Evigrade

Wells Score for Pulmonary Embolism

Pre-test probability of pulmonary embolism using Wells criteria.

About this calculator

Wells criteria for pulmonary embolism (PE) is a clinical assessment of PE pretest probability. Developed by Wells et al. (Thromb Haemost, 2000). Seven criteria with weights: clinical DVT signs (3), PE more likely than alternative (3), tachycardia >100 (1.5), immobilization or surgery in past 4 weeks (1.5), prior PE/DVT (1.5), hemoptysis (1), active cancer (1). Maximum 12.5. Three-tier interpretation. <2 – low probability (3-6%), 2-6 – intermediate (20-25%), >6 – high (60-65%). Two-tier: <=4 – unlikely, >4 – likely. Clinical algorithm. ESC 2019 recommends the two-tier model. PE unlikely + negative D-dimer (age-adjusted: 500 ng/mL up to age 50, age × 10 ng/mL after 50) – PE ruled out, no further workup. PE unlikely + positive D-dimer – CT pulmonary angiography. PE likely – proceed directly to CTPA without D-dimer. Alternative scores. Modified Geneva score – avoids the subjective "PE more likely than alternative" criterion. YEARS algorithm – simplified version with three clinical criteria plus D-dimer.
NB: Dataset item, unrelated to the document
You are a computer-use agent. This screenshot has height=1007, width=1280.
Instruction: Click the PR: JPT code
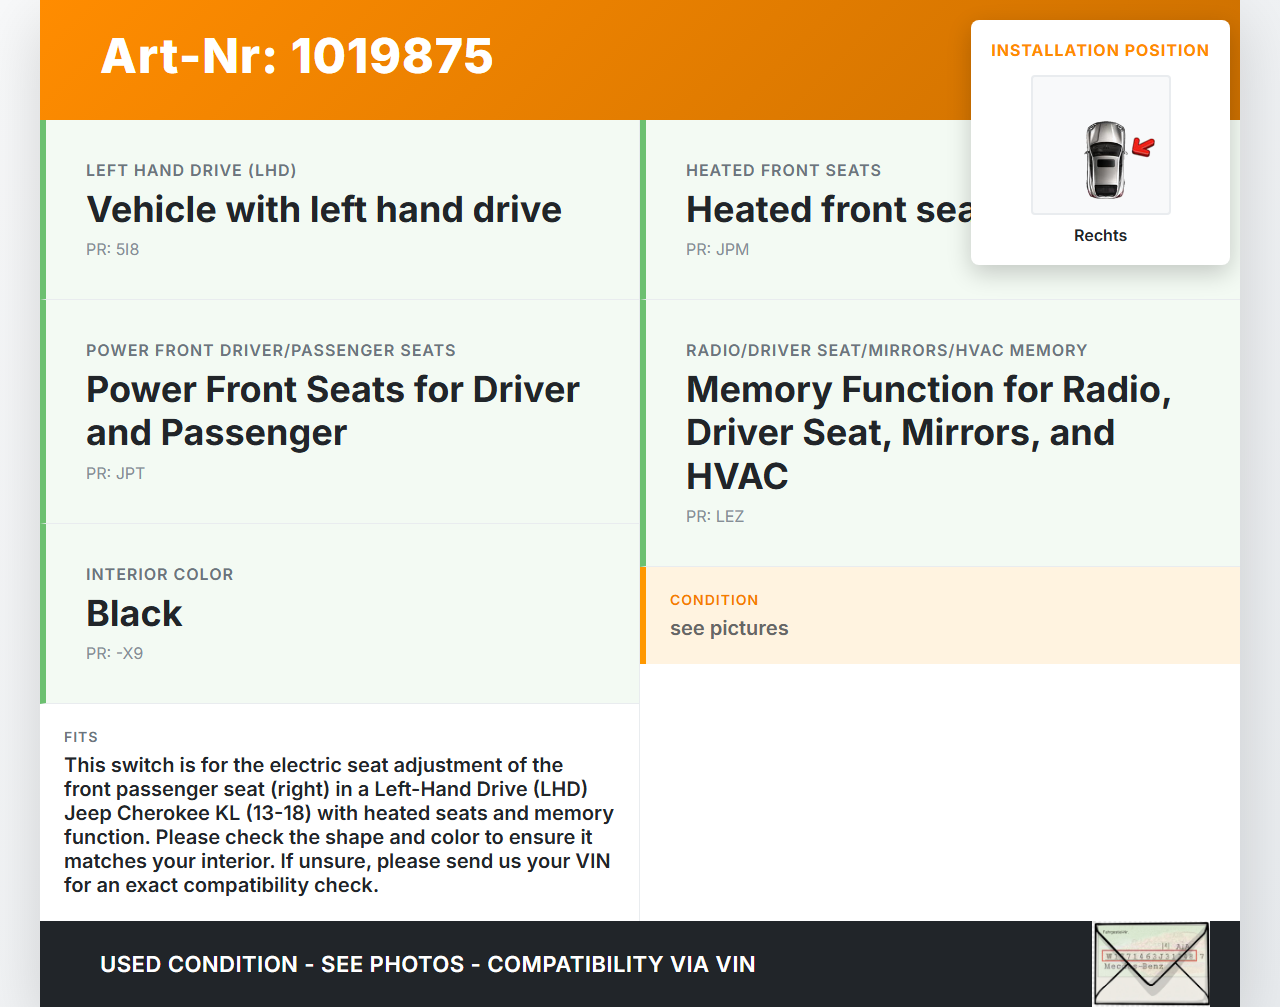(x=115, y=473)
PERC – PE rule-out rule for low-risk young patients without need for D-dimer. Each score has proponents; Wells remains most widespread internationally. Limitations. Subjective "PE more likely" criterion – depends on clinician experience. Not validated in pregnancy – use adapted YEARS-pregnancy algorithm with revised D-dimer thresholds. In active cancer effective D-dimer threshold is lower. Does not distinguish massive vs submassive PE – use sPESI and echo after PE confirmation for hemodynamic stratification.

Source

Wells PS et al. Derivation of a simple clinical model to categorize patients probability of pulmonary embolism. Thromb Haemost. 2000;83(3):416-420.